I don't really understand the problem since you can read the comment and see it's not a quote, but I agree that you've proven it's a policy. Written English might benefit from a special syntax to denote something not intended to be a literal quote, but I guess writing "(paraphrased)" (not quoting you here) would suffice.
Edit: Funnily enough, I can't actually find this policy in the guideline. I see now that dang said it's actually not a guideline but telling people not to do it anyway is apparently a thing, which I find really fucking weird. Also funny that the same 'quote as framing' device (which I'm now avoiding) is used to paraphrase a position in the guidelines!
> Please don't comment on whether someone read an article. "Did you even read the article? It mentions that" can be shortened to "The article mentions that".
I guess I'm pointing out that there are blessed uses of quotes aside from direct quotations and I don't understand why this particular thing has carve outs as being bad.
I wonder if, from a staffing perspective, it's actually easier to cancel a show under these circumstances than through a more traditional cancellation process.

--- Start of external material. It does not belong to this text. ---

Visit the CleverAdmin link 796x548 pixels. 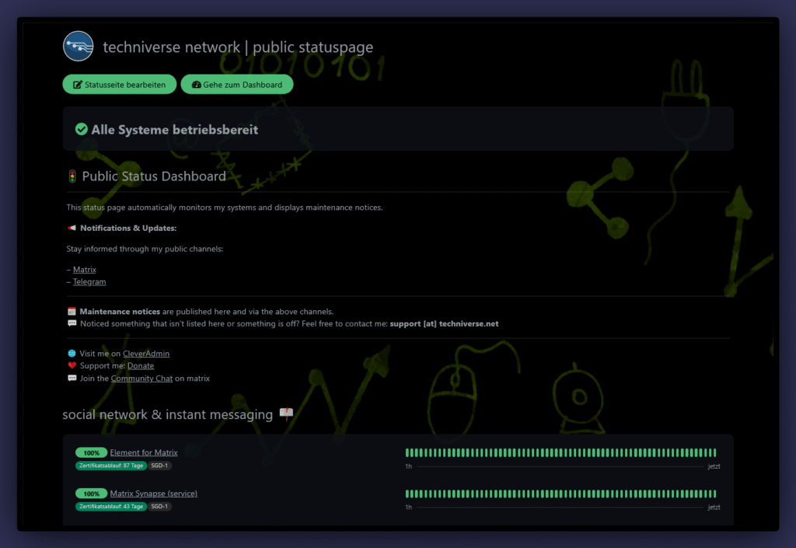145,354
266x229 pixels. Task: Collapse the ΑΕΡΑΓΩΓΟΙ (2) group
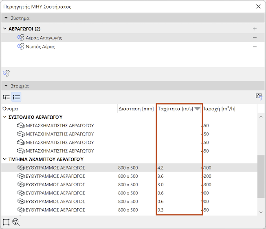point(5,29)
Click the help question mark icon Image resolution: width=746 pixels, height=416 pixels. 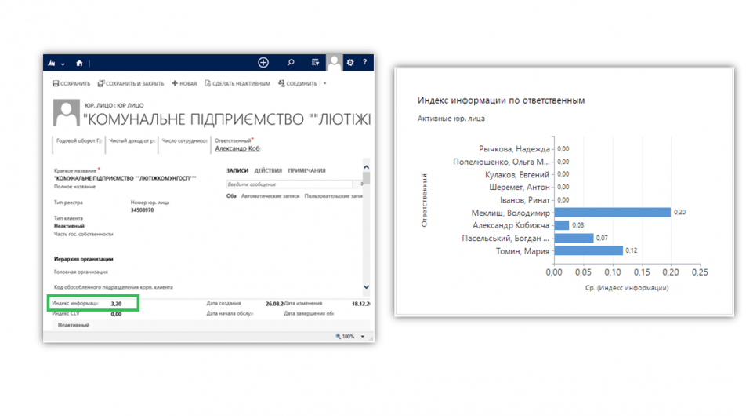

While the reasons you list reduce the cost to ABC for cancelling Kimmel, it is no less outrageous and alarming that the current administration forced Kimmel out because of his criticism of the government.
Maher, like the Dixie Chicks and Garofalo, criticized a deeply popular war (regardless of what you think of it) and were ostensibly cancelled pre-cancellation era. The government didn't issue a statement through a right-wing podcast stating that the network better toe the line or get it's affiliate license revoked.
You are right, this has happened before. This is far more like the purges of the red scare. People were just (perhaps naively) hoping society had progressed from where we were ~70 years ago.
All that's probably true, but the average person thinks Trump single-handedly accomplished this. Annoying because he certainly contributed, but he's not the sole reason.
so far it seems the kid is friendly to trans, and loves guns, which fits neither lefty or maga labels. rushing to conclusion seems peak american idiocracy
Not sure we can confidently state how the shooter feels about firearms one way or the other at this time. As of right now, we know the rifle used in the murder was an x/years_old family heirloom that was given to the suspect as a gift but the police have not shared anything substantive beyond those details.
We are likely to hear more about the shooters position on firearms at a more granular scale at trial as prosecutors build a profile of Robinson that will be presented to the jury.
Violent crimes are generally impulsive - the accessibility of the firearm absolutely lent itself to the murder occurring but being in possession of a rifle, in general, doesn't offer much genuine insight beyond speculation.
I think it's too easy to sort of anthropomorphize these kinds of conflicts --- Kimmel's show has a large staff, and he's responsible for their livelihoods --- but it wouldn't be totally out of the question that Kimmel steered right into this.
There's nothing new about this, though: ABC also took Bill Maher off the air, 20 years ago, almost identical circumstances. Maher wound up at HBO. Kimmel will wind up on a podcast, and, like Conan, probably gain in relevance.
Moments later
I think some people here might be too young to immediately get the Maher reference, but the point there was: he was forced off the air for political reasons as well.